Like most indexes, the ASX 200 is constructed through weighting by market capitalisation. This means the largest companies by size enjoy the largest weighting in the index.
So even though there are 200 or so ASX shares in the ASX 200, the largest ones have more influence than the smallest ones. So Commonwealth Bank of Australia (ASX: CBA), for example, has a far more influential presence on the ASX 200 than, say, Bank of Queensland Limited (ASX: BOQ).
But market capitalisations are determined by a company's sales price. And, as we know, this changes every trading day. As such, the largest ASX 200 shares by market capitalisation are always in flux.
To make up for this, the ASX 200 is rebalanced every three months to ensure the index is accurately representing the Australian share market. What might have been the ASX 200's 195th largest share by market cap in one quarter might become the 205th, for example, by the time the next quarter rolls around.
As such, there are normally new companies that leave the index when this rebalancing takes place.
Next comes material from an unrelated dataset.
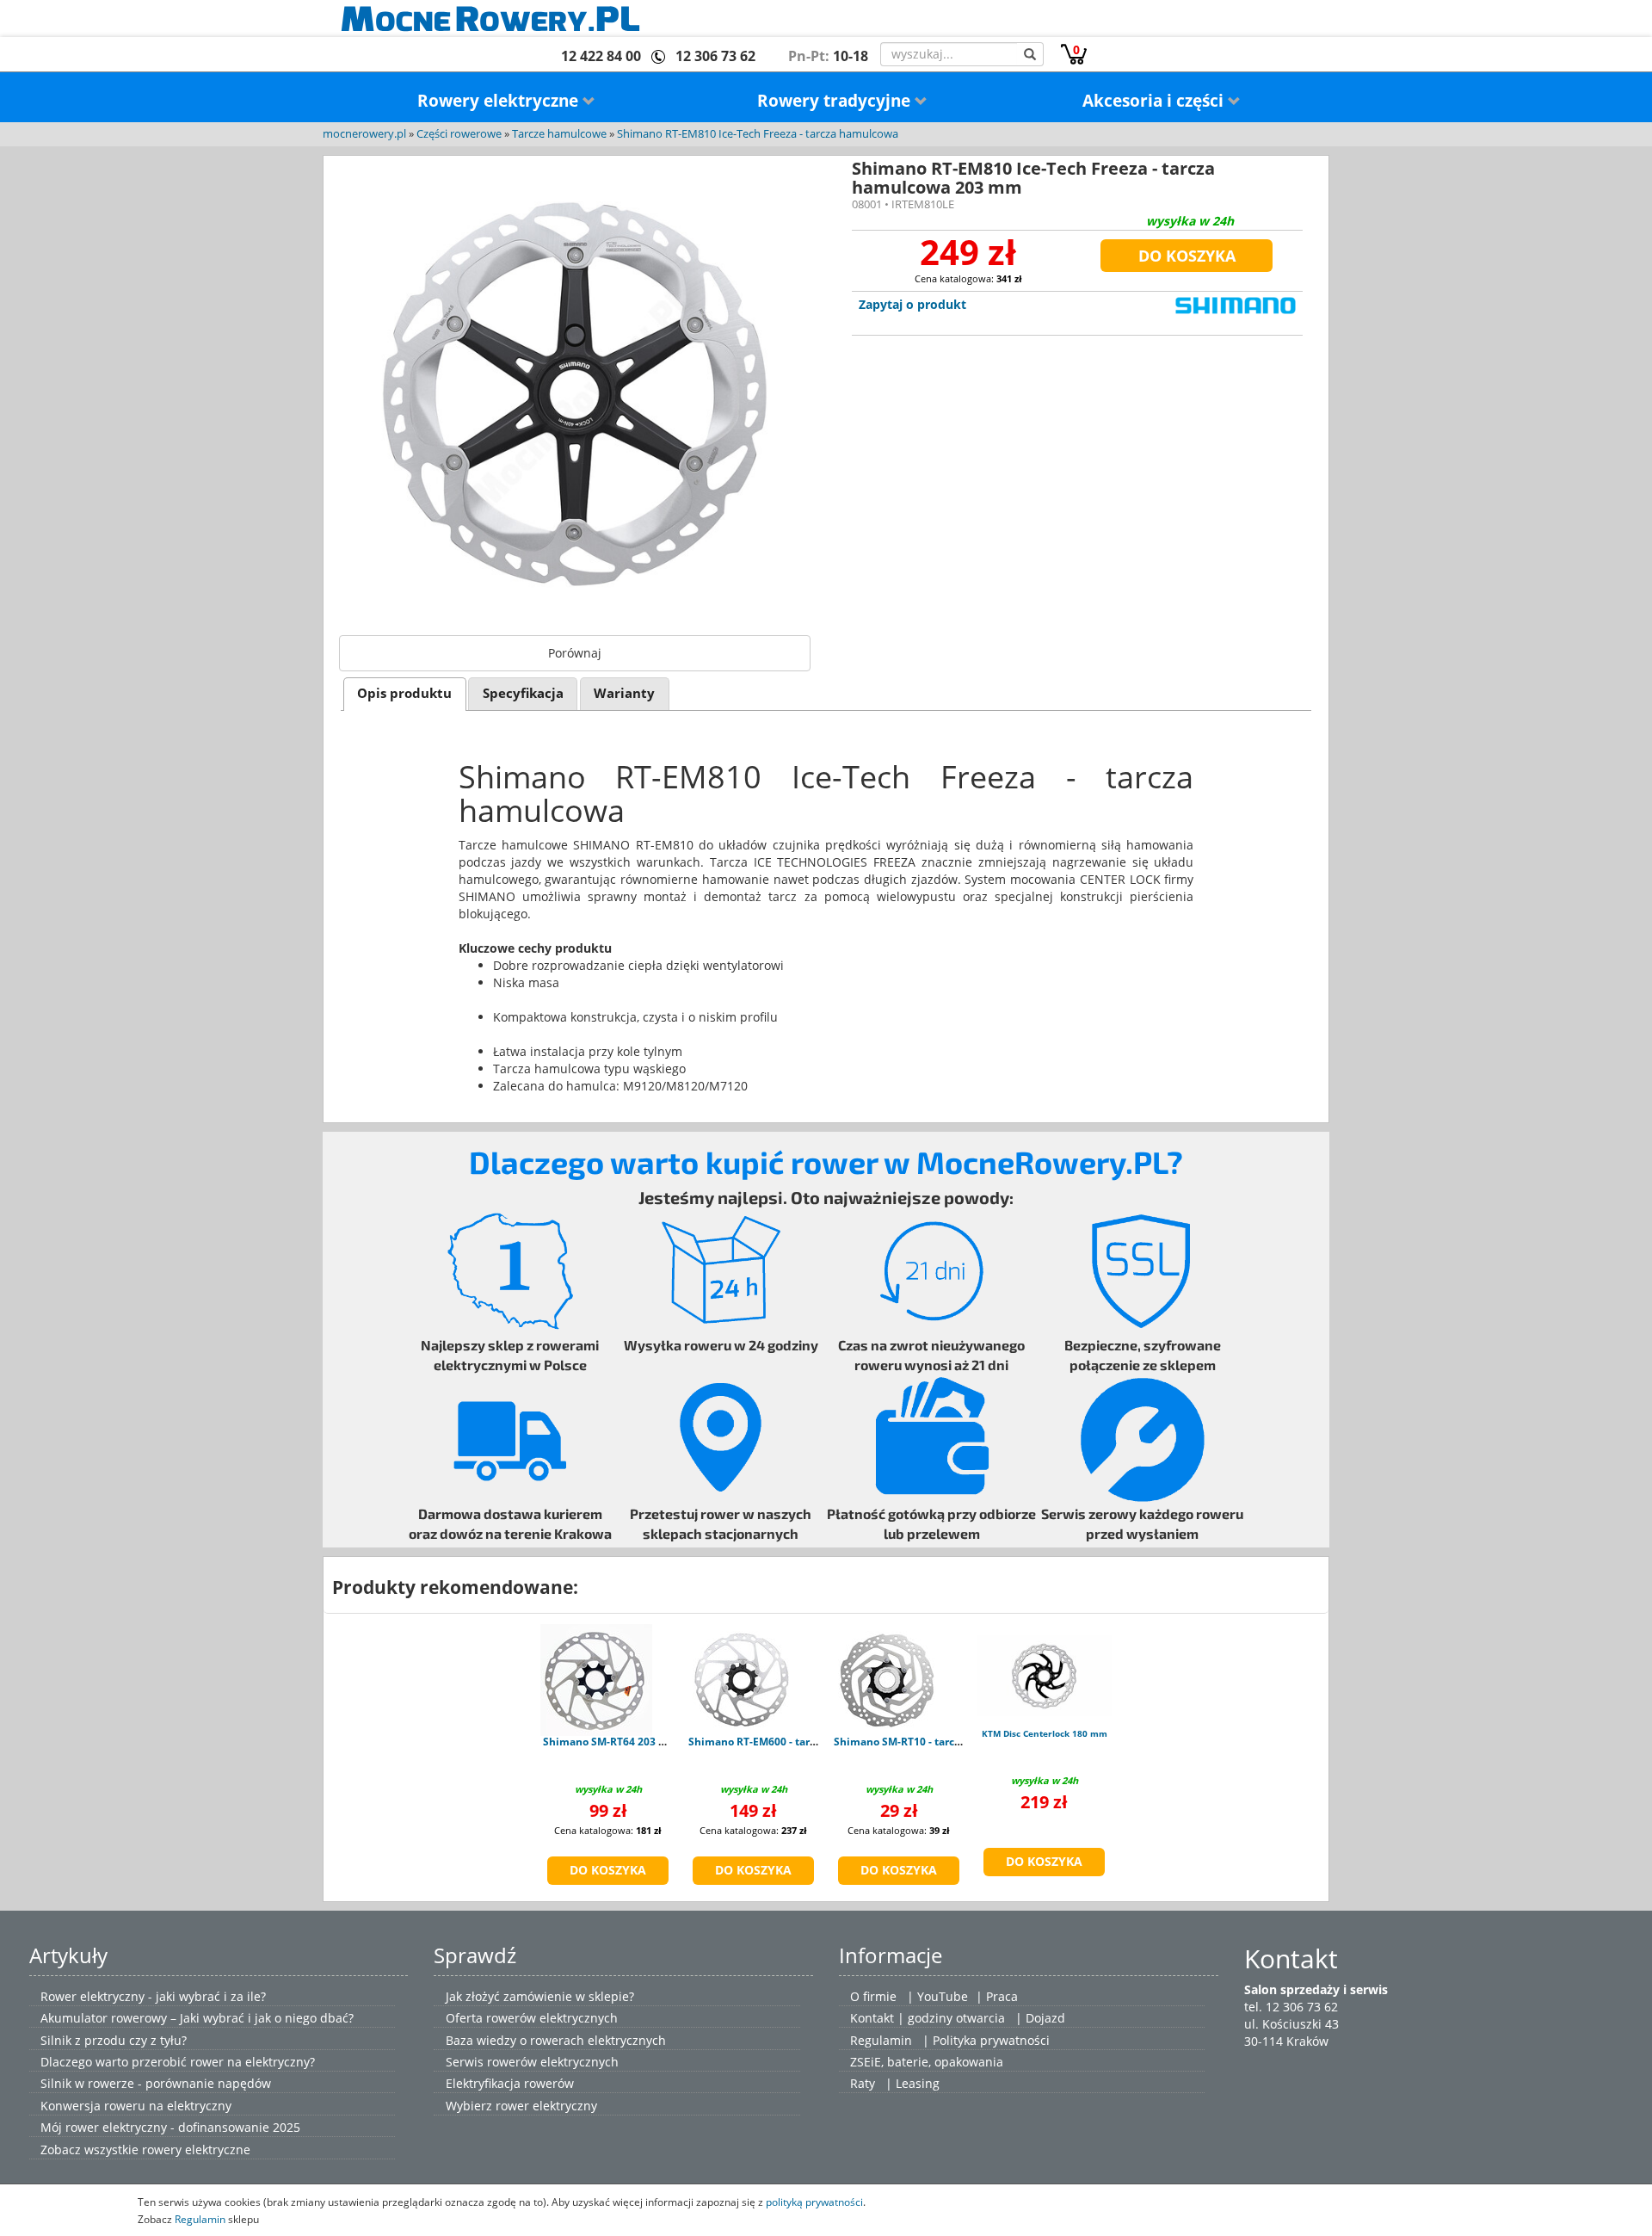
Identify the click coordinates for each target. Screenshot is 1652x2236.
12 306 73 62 (715, 55)
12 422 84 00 (601, 55)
These will be replaced by others that have seen their market capitalisation rise over the quarter in question.
So these changes to the ASX 200 Index are normally announced with a few weeks to spare. This gives index funds and other concerned parties the time to adjust and hopefully prevents no unnecessarily wild price swings on the rebalance day.
We found out what the latest rebalancing would involve a few weeks ago on 2 September. But today is the day these changes take effect. So let's go over some of the biggest changes to the ASX 200 Index that are in place from today.
A new look ASX 200
So, to get the bad news out of the way first, here is a list of the ASX 200 shares that are, well, no longer ASX 200 shares.:
- Life360 Inc (ASX: 360)
- AVZ Minerals Ltd (ASX: AVZ)
- City Chic Collective Ltd (ASX: CCX)
- Clinuvel Pharmaceuticals Limited (ASX: CUV)
- EML Payments Ltd (ASX: EML)
- Janus Henderson Group (ASX: JHG)
- Pointsbet Holdings Ltd (ASX PBH)
- Zip Co Ltd (ASX: ZIP)
In their place, here are the new faces that have just gained an ASX 200 membership card:
- Capricorn Metals Ltd (ASX: CMM)
- Charter Hall Social Infrastructure REIT (ASX: CQE)
- Johns Lyng Group Ltd (ASX: JLG)
- Karoon Energy Ltd (ASX: KAR)
- Lovisa Holdings Ltd (ASX: LOV)
- Smartgroup Corporation Ltd (ASX: SIQ)
- Spark New Zealand Ltd (ASX: SPK)
- Sayona Mining Ltd (ASX: SYA)
So some interesting names here, which perhaps some readers might be familiar with.
ASX 200 membership can be a big deal for a company's shares. For example, as of today, any ASX 200 index fund or exchange-traded fund (ETF) that tracks the ASX 200 will have now sold any of the companies in our first list. They also would have just welcomed all of the companies in our second list in their funds.
There's also the prestige that comes along with being in the flagship index of ASX 200 shares.
So today might be a bitter day for some ASX shares that didn't make the cut this time. But it will also be a happy day for the new companies being welcomed onto the ASX 200 as of this Monday.